## WHAT THIS TASK INVOLVES
Return every one of the rows below verbatim, keeping each line and its order unchanged.

## MATERIAL PROVIDED
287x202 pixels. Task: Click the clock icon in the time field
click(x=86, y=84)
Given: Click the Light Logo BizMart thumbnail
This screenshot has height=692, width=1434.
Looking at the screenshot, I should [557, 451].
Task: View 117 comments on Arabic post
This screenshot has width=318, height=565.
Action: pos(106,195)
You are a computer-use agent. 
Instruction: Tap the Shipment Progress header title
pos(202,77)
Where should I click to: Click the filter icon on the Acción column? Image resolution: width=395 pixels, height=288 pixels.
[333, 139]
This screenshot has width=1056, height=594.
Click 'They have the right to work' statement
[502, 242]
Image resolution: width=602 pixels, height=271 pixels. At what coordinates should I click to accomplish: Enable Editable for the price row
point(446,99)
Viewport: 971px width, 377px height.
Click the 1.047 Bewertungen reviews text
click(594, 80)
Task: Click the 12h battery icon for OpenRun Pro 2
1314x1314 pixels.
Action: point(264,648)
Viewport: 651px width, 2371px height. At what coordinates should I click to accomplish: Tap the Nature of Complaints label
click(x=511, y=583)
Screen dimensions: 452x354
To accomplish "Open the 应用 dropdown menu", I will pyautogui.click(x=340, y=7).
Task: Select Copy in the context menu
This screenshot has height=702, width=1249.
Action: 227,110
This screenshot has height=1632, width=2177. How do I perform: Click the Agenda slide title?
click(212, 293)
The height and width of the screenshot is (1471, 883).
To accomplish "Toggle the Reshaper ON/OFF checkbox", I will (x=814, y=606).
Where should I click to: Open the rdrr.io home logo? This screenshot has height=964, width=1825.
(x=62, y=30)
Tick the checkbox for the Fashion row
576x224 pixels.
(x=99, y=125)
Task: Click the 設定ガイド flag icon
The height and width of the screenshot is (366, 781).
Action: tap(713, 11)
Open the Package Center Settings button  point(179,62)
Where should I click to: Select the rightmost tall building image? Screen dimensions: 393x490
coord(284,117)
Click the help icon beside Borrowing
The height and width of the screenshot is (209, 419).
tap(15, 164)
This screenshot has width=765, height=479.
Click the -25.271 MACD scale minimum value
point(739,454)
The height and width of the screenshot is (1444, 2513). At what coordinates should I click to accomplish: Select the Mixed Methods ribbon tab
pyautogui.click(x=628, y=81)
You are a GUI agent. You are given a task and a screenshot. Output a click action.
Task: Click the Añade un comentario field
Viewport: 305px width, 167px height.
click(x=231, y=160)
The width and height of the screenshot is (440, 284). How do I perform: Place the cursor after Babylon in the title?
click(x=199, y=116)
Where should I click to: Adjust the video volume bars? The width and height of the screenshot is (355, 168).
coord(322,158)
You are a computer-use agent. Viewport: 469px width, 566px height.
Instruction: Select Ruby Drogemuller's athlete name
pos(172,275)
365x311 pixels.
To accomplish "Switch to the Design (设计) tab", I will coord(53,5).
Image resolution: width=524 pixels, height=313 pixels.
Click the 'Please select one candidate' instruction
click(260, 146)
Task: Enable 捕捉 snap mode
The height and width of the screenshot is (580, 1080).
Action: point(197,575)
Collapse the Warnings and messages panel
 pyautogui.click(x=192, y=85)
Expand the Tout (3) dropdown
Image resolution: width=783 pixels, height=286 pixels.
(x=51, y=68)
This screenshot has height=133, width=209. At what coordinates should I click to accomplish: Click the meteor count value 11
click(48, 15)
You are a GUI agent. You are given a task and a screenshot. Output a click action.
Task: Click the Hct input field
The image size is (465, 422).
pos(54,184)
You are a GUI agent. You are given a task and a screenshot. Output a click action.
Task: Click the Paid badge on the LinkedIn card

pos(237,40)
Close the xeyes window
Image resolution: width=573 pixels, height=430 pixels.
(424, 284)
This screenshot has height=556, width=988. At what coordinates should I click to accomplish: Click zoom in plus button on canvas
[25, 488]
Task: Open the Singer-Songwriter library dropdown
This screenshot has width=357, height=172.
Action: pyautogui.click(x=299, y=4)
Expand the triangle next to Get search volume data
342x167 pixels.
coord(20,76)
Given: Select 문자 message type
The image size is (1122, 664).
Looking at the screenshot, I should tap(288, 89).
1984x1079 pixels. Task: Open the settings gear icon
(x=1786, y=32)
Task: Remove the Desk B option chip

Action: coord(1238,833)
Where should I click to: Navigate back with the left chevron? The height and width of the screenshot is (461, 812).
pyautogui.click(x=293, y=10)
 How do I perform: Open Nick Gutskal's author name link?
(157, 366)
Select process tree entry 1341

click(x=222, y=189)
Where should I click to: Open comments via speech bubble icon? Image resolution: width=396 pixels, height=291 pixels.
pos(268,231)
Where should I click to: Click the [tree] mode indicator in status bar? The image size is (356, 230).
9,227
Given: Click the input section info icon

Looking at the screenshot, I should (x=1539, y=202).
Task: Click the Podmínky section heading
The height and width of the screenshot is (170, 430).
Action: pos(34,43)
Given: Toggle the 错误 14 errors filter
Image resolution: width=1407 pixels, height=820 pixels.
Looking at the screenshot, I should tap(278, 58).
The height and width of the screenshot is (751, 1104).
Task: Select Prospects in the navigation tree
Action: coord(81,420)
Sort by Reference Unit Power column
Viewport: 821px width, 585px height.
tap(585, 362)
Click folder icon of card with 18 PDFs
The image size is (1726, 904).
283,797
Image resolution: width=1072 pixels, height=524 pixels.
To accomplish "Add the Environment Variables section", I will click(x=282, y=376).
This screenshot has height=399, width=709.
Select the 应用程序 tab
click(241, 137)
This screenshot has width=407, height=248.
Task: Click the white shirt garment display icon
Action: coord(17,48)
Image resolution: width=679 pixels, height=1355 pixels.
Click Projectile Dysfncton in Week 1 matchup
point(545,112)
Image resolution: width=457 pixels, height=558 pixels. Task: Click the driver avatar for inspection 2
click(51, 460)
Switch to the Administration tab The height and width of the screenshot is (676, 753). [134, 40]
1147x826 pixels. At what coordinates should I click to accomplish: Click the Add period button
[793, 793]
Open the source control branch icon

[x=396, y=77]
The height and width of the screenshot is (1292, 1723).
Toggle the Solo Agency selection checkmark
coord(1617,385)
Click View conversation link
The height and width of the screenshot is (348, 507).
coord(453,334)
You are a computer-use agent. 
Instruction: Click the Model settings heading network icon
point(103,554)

## TASK RESPONSE
287x202 pixels. Task: Click the clock icon in the time field
click(x=86, y=84)
Given: Click the Light Logo BizMart thumbnail
This screenshot has height=692, width=1434.
Looking at the screenshot, I should [557, 451].
Task: View 117 comments on Arabic post
This screenshot has width=318, height=565.
Action: pos(106,195)
You are a computer-use agent. 
Instruction: Tap the Shipment Progress header title
pos(202,77)
Where should I click to: Click the filter icon on the Acción column? Image resolution: width=395 pixels, height=288 pixels.
[333, 139]
This screenshot has width=1056, height=594.
Click 'They have the right to work' statement
[502, 242]
Image resolution: width=602 pixels, height=271 pixels. At what coordinates should I click to accomplish: Enable Editable for the price row
point(446,99)
Viewport: 971px width, 377px height.
Click the 1.047 Bewertungen reviews text
click(594, 80)
Task: Click the 12h battery icon for OpenRun Pro 2
1314x1314 pixels.
Action: point(264,648)
Viewport: 651px width, 2371px height. At what coordinates should I click to accomplish: Tap the Nature of Complaints label
click(x=511, y=583)
Screen dimensions: 452x354
To accomplish "Open the 应用 dropdown menu", I will pyautogui.click(x=340, y=7).
Task: Select Copy in the context menu
This screenshot has height=702, width=1249.
Action: 227,110
This screenshot has height=1632, width=2177. How do I perform: Click the Agenda slide title?
click(212, 293)
The height and width of the screenshot is (1471, 883).
To accomplish "Toggle the Reshaper ON/OFF checkbox", I will (x=814, y=606).
Where should I click to: Open the rdrr.io home logo? This screenshot has height=964, width=1825.
(x=62, y=30)
Tick the checkbox for the Fashion row
576x224 pixels.
(x=99, y=125)
Task: Click the 設定ガイド flag icon
The height and width of the screenshot is (366, 781).
Action: tap(713, 11)
Open the Package Center Settings button  point(179,62)
Where should I click to: Select the rightmost tall building image? Screen dimensions: 393x490
coord(284,117)
Click the help icon beside Borrowing
The height and width of the screenshot is (209, 419).
tap(15, 164)
This screenshot has width=765, height=479.
Click the -25.271 MACD scale minimum value
point(739,454)
The height and width of the screenshot is (1444, 2513). At what coordinates should I click to accomplish: Select the Mixed Methods ribbon tab
pyautogui.click(x=628, y=81)
You are a GUI agent. You are given a task and a screenshot. Output a click action.
Task: Click the Añade un comentario field
Viewport: 305px width, 167px height.
click(x=231, y=160)
The width and height of the screenshot is (440, 284). How do I perform: Place the cursor after Babylon in the title?
click(x=199, y=116)
Where should I click to: Adjust the video volume bars? The width and height of the screenshot is (355, 168).
coord(322,158)
You are a computer-use agent. Viewport: 469px width, 566px height.
Instruction: Select Ruby Drogemuller's athlete name
pos(172,275)
365x311 pixels.
To accomplish "Switch to the Design (设计) tab", I will coord(53,5).
Image resolution: width=524 pixels, height=313 pixels.
Click the 'Please select one candidate' instruction
click(260, 146)
Task: Enable 捕捉 snap mode
The height and width of the screenshot is (580, 1080).
Action: point(197,575)
Collapse the Warnings and messages panel
 pyautogui.click(x=192, y=85)
Expand the Tout (3) dropdown
Image resolution: width=783 pixels, height=286 pixels.
(x=51, y=68)
This screenshot has height=133, width=209. At what coordinates should I click to accomplish: Click the meteor count value 11
click(48, 15)
You are a GUI agent. You are given a task and a screenshot. Output a click action.
Task: Click the Hct input field
The image size is (465, 422).
pos(54,184)
You are a GUI agent. You are given a task and a screenshot. Output a click action.
Task: Click the Paid badge on the LinkedIn card

pos(237,40)
Close the xeyes window
Image resolution: width=573 pixels, height=430 pixels.
(424, 284)
This screenshot has height=556, width=988. At what coordinates should I click to accomplish: Click zoom in plus button on canvas
[25, 488]
Task: Open the Singer-Songwriter library dropdown
This screenshot has width=357, height=172.
Action: pyautogui.click(x=299, y=4)
Expand the triangle next to Get search volume data
342x167 pixels.
coord(20,76)
Given: Select 문자 message type
The image size is (1122, 664).
Looking at the screenshot, I should tap(288, 89).
1984x1079 pixels. Task: Open the settings gear icon
(x=1786, y=32)
Task: Remove the Desk B option chip

Action: coord(1238,833)
Where should I click to: Navigate back with the left chevron? The height and width of the screenshot is (461, 812).
pyautogui.click(x=293, y=10)
 How do I perform: Open Nick Gutskal's author name link?
(157, 366)
Select process tree entry 1341

click(x=222, y=189)
Where should I click to: Open comments via speech bubble icon? Image resolution: width=396 pixels, height=291 pixels.
pos(268,231)
Where should I click to: Click the [tree] mode indicator in status bar? The image size is (356, 230).
9,227
Given: Click the input section info icon

Looking at the screenshot, I should (x=1539, y=202).
Task: Click the Podmínky section heading
The height and width of the screenshot is (170, 430).
Action: pos(34,43)
Given: Toggle the 错误 14 errors filter
Image resolution: width=1407 pixels, height=820 pixels.
Looking at the screenshot, I should tap(278, 58).
The height and width of the screenshot is (751, 1104).
Task: Select Prospects in the navigation tree
Action: coord(81,420)
Sort by Reference Unit Power column
Viewport: 821px width, 585px height.
tap(585, 362)
Click folder icon of card with 18 PDFs
The image size is (1726, 904).
283,797
Image resolution: width=1072 pixels, height=524 pixels.
To accomplish "Add the Environment Variables section", I will click(x=282, y=376).
This screenshot has height=399, width=709.
Select the 应用程序 tab
click(241, 137)
This screenshot has width=407, height=248.
Task: Click the white shirt garment display icon
Action: coord(17,48)
Image resolution: width=679 pixels, height=1355 pixels.
Click Projectile Dysfncton in Week 1 matchup
point(545,112)
Image resolution: width=457 pixels, height=558 pixels. Task: Click the driver avatar for inspection 2
click(51, 460)
Switch to the Administration tab The height and width of the screenshot is (676, 753). [134, 40]
1147x826 pixels. At what coordinates should I click to accomplish: Click the Add period button
[793, 793]
Open the source control branch icon

[x=396, y=77]
The height and width of the screenshot is (1292, 1723).
Toggle the Solo Agency selection checkmark
coord(1617,385)
Click View conversation link
The height and width of the screenshot is (348, 507).
coord(453,334)
You are a computer-use agent. 
Instruction: Click the Model settings heading network icon
point(103,554)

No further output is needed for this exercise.